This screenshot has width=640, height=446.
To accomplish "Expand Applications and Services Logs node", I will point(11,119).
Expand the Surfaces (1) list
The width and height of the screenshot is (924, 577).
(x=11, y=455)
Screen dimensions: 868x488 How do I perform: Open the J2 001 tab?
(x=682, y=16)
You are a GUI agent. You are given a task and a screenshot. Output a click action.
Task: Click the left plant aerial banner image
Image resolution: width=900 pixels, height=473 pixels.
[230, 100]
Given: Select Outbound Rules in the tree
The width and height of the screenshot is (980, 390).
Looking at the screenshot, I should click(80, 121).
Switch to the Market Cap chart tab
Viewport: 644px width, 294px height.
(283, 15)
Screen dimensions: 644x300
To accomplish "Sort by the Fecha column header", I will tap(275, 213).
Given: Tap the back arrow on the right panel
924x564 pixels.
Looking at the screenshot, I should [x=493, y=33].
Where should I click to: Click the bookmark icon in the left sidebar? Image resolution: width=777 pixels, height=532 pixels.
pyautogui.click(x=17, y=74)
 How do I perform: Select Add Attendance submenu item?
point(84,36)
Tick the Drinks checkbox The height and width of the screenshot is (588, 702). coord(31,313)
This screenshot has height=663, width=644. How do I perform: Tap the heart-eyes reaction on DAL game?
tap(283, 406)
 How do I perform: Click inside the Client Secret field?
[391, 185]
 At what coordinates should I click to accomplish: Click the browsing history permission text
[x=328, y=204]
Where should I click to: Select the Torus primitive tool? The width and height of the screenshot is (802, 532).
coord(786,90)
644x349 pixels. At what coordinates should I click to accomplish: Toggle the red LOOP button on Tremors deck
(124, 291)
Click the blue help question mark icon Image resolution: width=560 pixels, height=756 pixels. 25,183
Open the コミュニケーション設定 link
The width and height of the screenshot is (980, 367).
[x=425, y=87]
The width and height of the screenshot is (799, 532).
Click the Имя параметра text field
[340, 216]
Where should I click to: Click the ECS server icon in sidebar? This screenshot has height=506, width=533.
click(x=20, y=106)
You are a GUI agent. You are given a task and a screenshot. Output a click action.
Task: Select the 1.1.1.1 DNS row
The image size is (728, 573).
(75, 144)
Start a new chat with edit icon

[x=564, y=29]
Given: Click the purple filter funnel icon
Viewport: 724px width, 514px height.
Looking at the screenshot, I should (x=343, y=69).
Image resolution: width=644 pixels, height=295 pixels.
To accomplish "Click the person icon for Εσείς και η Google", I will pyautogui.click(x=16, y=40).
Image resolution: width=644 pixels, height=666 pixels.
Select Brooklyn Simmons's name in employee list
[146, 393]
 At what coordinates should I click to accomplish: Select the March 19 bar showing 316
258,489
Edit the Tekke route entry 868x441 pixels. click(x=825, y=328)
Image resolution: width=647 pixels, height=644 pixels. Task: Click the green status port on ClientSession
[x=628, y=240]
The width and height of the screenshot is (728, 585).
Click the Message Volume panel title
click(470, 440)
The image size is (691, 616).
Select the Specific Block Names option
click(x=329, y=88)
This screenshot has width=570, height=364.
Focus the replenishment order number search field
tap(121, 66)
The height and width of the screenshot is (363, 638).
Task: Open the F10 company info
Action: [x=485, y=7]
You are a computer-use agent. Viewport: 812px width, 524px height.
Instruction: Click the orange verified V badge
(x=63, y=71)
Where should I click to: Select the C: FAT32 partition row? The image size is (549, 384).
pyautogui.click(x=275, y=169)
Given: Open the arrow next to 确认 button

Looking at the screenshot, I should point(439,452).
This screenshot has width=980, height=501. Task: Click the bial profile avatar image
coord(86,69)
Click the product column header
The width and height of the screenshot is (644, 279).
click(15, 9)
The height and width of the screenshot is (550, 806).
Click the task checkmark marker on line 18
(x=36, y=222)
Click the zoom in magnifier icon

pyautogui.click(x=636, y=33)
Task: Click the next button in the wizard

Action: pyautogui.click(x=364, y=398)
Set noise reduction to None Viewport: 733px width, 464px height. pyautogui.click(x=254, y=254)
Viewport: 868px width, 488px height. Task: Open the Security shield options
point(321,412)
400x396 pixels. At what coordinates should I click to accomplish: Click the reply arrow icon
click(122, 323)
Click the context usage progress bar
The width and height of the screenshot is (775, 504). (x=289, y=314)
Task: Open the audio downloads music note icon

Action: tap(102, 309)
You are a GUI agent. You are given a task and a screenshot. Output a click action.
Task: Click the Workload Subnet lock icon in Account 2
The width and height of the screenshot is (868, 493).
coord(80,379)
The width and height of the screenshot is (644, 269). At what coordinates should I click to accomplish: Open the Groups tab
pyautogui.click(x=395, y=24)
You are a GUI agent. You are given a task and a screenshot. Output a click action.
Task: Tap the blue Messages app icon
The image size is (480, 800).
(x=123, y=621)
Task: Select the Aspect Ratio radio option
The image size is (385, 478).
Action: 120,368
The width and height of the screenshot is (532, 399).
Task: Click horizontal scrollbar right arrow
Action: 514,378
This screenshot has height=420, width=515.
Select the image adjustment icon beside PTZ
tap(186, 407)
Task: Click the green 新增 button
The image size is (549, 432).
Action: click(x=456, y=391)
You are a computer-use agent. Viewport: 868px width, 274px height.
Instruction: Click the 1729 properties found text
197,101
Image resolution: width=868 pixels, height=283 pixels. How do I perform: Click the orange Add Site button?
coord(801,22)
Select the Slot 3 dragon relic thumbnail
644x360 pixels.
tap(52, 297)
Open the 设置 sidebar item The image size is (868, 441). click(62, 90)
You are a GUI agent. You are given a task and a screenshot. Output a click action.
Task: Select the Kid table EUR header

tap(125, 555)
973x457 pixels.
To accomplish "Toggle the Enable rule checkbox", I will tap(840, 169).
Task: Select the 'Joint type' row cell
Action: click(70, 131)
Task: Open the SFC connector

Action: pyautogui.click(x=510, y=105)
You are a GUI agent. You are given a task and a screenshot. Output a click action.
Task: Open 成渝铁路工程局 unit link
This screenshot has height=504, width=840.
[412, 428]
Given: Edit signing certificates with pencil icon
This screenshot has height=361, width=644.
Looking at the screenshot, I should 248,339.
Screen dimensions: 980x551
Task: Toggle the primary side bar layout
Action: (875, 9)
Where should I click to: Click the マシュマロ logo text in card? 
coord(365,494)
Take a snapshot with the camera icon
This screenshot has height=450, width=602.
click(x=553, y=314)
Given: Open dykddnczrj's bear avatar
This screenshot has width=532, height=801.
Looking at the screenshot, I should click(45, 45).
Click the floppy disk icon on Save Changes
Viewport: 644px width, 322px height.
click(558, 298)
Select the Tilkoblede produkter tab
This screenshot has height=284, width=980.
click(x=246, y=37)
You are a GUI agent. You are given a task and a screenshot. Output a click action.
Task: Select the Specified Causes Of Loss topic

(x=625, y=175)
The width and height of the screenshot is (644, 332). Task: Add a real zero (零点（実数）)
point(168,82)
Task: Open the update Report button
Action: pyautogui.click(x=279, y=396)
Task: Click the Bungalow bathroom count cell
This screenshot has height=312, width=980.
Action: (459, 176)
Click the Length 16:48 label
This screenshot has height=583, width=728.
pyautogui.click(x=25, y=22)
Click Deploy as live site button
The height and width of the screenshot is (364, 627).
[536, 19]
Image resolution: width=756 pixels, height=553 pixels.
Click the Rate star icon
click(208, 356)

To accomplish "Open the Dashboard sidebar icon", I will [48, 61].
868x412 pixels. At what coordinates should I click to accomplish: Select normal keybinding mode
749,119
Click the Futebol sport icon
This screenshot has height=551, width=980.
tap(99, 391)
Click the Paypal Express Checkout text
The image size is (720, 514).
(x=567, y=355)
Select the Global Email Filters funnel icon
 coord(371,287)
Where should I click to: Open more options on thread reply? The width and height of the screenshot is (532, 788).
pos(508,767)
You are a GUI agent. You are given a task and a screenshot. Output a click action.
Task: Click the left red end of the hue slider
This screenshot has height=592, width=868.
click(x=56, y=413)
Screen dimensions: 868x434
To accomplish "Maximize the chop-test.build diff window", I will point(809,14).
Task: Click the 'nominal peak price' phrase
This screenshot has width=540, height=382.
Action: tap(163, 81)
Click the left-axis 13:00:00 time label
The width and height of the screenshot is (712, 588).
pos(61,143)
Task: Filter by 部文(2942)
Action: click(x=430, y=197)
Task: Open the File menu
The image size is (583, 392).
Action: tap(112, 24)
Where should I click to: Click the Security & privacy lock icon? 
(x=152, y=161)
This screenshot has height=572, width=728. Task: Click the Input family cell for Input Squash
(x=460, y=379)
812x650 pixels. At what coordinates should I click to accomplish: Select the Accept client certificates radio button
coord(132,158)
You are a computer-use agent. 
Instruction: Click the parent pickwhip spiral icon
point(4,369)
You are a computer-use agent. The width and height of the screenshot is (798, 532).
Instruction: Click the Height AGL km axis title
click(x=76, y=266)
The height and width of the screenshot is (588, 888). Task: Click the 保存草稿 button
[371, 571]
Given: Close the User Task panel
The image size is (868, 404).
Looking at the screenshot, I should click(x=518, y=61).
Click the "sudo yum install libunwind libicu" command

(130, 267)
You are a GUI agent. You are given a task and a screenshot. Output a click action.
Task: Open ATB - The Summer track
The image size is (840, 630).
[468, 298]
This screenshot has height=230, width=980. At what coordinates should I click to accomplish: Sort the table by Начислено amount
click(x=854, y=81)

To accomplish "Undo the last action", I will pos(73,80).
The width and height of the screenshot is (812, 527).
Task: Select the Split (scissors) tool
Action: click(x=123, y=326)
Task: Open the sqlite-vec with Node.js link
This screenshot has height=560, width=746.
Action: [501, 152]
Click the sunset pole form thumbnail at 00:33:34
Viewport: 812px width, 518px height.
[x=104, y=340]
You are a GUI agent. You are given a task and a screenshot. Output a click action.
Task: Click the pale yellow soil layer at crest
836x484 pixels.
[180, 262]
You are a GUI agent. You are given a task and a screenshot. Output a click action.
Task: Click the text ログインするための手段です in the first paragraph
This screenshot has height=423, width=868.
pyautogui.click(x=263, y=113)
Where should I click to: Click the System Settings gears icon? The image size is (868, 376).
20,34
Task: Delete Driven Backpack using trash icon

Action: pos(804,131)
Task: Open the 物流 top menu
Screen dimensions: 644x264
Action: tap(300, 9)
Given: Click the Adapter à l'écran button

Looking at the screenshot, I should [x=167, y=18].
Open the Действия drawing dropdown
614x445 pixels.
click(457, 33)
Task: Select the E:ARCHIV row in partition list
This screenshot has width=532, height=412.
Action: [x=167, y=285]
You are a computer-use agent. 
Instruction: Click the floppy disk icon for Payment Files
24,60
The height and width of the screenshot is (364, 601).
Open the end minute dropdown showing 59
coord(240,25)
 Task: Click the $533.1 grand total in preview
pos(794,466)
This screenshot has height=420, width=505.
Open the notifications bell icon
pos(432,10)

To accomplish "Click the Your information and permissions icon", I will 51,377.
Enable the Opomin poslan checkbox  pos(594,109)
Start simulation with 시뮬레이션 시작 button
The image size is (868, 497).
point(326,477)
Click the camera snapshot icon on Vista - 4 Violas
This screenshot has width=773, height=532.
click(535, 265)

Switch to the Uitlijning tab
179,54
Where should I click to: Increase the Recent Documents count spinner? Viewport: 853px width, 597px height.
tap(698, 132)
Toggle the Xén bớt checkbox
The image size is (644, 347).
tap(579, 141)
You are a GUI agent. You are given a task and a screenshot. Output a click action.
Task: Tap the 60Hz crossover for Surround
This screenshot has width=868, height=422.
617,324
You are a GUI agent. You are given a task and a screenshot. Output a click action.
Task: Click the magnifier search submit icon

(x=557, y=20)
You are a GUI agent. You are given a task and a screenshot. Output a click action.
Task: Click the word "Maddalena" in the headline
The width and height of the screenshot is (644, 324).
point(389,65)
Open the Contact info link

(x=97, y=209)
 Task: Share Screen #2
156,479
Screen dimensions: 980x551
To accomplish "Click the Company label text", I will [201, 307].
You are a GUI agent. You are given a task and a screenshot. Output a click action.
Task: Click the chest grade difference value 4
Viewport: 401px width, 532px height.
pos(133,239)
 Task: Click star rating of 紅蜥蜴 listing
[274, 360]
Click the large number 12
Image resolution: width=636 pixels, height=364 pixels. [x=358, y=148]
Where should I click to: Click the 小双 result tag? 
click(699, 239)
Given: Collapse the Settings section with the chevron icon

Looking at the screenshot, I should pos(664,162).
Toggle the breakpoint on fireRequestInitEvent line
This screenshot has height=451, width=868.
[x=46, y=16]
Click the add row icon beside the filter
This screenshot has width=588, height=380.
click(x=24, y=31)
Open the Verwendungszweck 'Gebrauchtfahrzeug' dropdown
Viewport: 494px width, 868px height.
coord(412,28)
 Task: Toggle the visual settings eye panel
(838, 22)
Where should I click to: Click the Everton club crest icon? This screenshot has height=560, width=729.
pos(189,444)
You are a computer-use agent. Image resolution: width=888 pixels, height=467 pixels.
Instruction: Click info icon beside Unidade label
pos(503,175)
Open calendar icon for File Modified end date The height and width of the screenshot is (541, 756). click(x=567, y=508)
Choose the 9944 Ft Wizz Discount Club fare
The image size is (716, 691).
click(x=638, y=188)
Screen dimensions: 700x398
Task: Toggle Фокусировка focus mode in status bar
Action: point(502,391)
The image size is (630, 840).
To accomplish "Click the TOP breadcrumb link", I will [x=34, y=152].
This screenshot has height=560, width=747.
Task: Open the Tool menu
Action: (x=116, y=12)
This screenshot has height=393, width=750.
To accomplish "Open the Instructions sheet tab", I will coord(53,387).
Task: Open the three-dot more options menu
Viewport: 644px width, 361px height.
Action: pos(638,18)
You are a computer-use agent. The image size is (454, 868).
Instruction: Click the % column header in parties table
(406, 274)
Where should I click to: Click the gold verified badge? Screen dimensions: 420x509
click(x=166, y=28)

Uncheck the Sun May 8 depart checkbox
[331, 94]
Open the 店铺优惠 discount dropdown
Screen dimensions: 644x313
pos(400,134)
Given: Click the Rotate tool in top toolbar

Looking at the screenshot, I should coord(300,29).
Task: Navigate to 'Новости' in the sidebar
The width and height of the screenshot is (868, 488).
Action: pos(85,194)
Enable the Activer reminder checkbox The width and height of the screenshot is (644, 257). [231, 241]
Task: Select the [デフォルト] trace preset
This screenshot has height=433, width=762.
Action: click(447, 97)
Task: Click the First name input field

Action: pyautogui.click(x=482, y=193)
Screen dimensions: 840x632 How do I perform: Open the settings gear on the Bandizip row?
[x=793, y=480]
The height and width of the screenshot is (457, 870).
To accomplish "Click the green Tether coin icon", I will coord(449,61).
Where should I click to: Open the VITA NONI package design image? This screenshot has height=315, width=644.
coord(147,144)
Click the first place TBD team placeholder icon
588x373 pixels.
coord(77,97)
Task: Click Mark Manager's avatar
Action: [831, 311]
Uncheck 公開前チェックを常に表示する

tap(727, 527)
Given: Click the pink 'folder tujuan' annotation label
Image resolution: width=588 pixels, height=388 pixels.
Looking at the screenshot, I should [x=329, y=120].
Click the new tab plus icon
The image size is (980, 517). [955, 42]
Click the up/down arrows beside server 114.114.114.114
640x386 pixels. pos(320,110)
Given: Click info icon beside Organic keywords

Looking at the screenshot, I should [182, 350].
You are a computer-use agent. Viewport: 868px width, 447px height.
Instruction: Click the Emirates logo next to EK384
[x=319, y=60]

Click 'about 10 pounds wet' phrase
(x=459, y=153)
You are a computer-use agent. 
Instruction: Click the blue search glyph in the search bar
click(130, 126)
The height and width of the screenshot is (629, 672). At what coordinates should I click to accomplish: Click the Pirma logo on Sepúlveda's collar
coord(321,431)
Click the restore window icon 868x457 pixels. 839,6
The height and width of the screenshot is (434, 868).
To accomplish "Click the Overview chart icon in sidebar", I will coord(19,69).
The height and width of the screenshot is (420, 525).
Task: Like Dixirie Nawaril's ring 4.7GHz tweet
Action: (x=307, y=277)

**ASSIGNMENT:** Only one stretch of the entries above is wanted: the lines from the one containing "The image size is (691, 616)." through the one containing "This screenshot has width=570, height=364.". Please reproduce it exactly.

**RESPONSE BELOW:**
The image size is (691, 616).
Select the Specific Block Names option
click(x=329, y=88)
This screenshot has width=570, height=364.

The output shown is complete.